L'individu est Dieu qui limite librement sa propre liberté. 
Dieu est l'individu qui recouvre librement sa propre liberté.

mercredi 12 novembre 2014

La merveille des merveilles


Nous voyons, mais nous ne voyons pas ce par quoi nous voyons.
Nous vivons, mais nous ne vivons pas ce par quoi nous vivons.
Nous ressentons, mais nous ne ressentons pas ce par quoi nous ressentons.

Il y a une incommensurable différence entre réaliser ceci est dire que l'absolu, Dieu ou la source sont inconnaissables. Il existe dans le platonisme et le christianisme une tradition de connaître Dieu en connaissant qu'on ne le peut connaître. La la docte ignorance ou théologie négative. On ne peut connaître Dieu, mais seulement ce que Dieu n'est pas. Mais cela reste une connaissance objective. La source demeure un objet au-delà de notre portée. 
En Occident, la réalisation de la source comme Soi reste rare. J'ai mentionné dans le passé quelques textes chrétiens, mais cela reste marginal.
Cependant, voici un exemple récent de réalisation de la source comme Soi, tiré de Dieu existe. L'auteur veut montrer que l'on peut découvrir Dieu en soi, non pas comme on découvre une chose, mais comme on reconnaît la conscience, comme on reconnaît que c'est la lumière blanche qui rend possible la vision des couleurs :

"La perception implicite de l'infini est la condition de possibilité de la perception explicite du fini. Que cette vision, cette perception soient non thétique [non objectives] est une nécessité. Si elles ne l'étaient pas, la vision de la lumière blanche, prise réflexivement comme objet, ferait obstacle à la vision des couleurs particulières [objectives]. L'erreur serait en effet de penser que la lumière et l'infini doivent d 'abord être vus thétiquement, comme des choses, comme des objets, pour permettre ensuite la vision des choses colorées et des choses finies".

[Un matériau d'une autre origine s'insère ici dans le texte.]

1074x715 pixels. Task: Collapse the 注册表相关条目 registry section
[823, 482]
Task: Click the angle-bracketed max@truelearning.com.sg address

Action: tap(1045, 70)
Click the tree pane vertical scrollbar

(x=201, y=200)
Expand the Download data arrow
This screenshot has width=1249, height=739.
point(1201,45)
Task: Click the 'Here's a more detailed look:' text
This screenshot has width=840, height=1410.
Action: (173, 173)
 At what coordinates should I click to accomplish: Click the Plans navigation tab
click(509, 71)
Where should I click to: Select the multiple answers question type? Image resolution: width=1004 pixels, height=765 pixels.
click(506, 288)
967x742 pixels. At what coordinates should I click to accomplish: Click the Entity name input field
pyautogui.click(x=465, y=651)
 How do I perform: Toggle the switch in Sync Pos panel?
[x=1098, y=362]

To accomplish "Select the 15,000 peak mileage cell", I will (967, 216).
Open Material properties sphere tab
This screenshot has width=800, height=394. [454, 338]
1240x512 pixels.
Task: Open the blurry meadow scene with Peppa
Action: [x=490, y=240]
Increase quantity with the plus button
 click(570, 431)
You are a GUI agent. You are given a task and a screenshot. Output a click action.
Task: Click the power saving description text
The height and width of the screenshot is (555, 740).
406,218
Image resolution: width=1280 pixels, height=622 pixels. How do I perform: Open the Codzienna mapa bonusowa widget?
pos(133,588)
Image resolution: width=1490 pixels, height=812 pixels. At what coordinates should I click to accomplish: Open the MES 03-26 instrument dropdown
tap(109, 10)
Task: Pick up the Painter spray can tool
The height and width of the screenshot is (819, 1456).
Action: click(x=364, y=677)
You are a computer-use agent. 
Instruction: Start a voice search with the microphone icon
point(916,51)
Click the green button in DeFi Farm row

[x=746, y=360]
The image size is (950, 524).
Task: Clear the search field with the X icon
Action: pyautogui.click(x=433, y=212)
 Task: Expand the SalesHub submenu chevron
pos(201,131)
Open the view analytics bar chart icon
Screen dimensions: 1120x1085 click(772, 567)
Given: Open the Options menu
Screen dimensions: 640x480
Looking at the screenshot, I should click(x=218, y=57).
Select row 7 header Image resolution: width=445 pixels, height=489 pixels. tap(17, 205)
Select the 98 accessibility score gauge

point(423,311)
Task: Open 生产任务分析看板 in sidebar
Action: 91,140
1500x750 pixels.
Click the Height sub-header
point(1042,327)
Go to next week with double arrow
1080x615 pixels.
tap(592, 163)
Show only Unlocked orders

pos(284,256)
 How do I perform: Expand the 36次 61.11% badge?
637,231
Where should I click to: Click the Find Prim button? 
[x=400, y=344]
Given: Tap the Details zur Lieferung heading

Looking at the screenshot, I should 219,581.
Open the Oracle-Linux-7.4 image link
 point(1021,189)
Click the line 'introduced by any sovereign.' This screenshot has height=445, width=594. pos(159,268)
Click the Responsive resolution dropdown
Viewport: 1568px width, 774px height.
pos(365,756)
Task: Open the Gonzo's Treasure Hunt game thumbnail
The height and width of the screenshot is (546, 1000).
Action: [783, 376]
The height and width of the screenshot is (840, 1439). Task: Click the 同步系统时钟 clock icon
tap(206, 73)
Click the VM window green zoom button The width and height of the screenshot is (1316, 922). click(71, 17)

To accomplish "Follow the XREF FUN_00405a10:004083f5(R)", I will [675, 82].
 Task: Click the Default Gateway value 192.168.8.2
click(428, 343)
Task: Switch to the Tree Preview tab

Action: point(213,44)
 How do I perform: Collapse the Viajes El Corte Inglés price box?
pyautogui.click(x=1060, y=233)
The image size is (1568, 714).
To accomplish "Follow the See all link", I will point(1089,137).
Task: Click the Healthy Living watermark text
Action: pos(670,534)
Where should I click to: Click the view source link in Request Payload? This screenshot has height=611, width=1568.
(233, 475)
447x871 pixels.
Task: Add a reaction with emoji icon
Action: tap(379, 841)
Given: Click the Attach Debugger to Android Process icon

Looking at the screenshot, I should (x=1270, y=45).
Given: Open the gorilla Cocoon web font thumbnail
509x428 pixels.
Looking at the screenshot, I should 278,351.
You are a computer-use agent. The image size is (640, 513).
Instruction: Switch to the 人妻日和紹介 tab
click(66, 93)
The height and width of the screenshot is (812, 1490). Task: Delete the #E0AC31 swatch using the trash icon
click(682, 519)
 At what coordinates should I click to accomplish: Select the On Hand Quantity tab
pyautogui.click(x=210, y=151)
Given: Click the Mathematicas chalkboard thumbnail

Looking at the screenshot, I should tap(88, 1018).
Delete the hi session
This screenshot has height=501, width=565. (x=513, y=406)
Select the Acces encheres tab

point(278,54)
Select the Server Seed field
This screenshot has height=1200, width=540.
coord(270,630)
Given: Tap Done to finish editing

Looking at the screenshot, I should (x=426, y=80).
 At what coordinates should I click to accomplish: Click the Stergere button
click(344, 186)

Autrement dit, il ne faut pas mettre sur le même plan le sujet et les objets, et ne pas vouloir que la connaissance du sujet, de la conscience, du Soi, relève du même niveau que celle des objets. Un sujet qui deviendrait objet ne serait plus sujet. Conscience chosifiée n'est plus conscience, mais chose.

"Une telle interprétation "chosifiante" nous conduirait à des absurdités psychologiques, et à une mécompréhension profonde... 
Mais de même qu'il est possible dans un second temps d'acquérir, par une variation de l'attention, une vision explicite de la lumière, il est possible, par un mouvement de retour sur soi, de prendre l'ouverture à l'infini de notre subjectivité comme un objet propre de considération. 
Cette remontée vers les conditions de possibilité de l'expérience la plus anodine constitue à coup sûr le point de départ de l'aventure métaphysique. C'est à partir de cette réflexion que l'intelligence philosophique en viendra à théoriser clairement l'idée selon laquelle cette ouverture elle-même présuppose l'existence d'un être infini qui en soit l'origine. 
Malheureusement, cette réflexion peut n'avoir jamais lieu. Absorbés par le spectacle bariolé des couleurs, certains restent aveugles à la lumière, qui pourtant les leur fait voir, et se privent ainsi du plus grand émerveillement qui soit, celui qui naît non du contenu du spectacle, mais de la merveille des merveilles : qu'il y ait un spectacle

Saint Bonaventure, au XIII e siècle, s'en étonnait :

Quel étrange aveuglement pour notre esprit de ne point apercevoir ce qui s'offre d'abord à nos regards, ce sans quoi il lui est impossible de rien connaître.
Mais il arrive que notre oeil, fixé sur diverses couleurs, ne voit pas la lumière qui les lui rend visibles ou, s'il la voit, il ne la remarque pas. Il en va de même pour l’œil de notre âme : fixé sur les êtres particuliers et généraux, il n'aperçoit pas l'être lui-même, qui est au-delà de tout genre, bien qu'il s'offre d'abord à sa pensée et lui fasse voir tout le reste. Ainsi la formule se vérifie pleinement [la formule d'Aristote] : "semblable à l’œil du hibou aveuglé par la lumière, l’œil de notre âme et ébloui par trop d'évidence". Habitué aux ténèbres du créé et aux fantômes du sensible, dès qu'il regarde la lumière de l'être souverain, il lui semble ne plus rien voir. Il ne comprend pas que cette obscurité suprême opère l'illumination de notre esprit. Ainsi, l'oeil du corps en face de la pure lumière a l'impression de ne rien voir".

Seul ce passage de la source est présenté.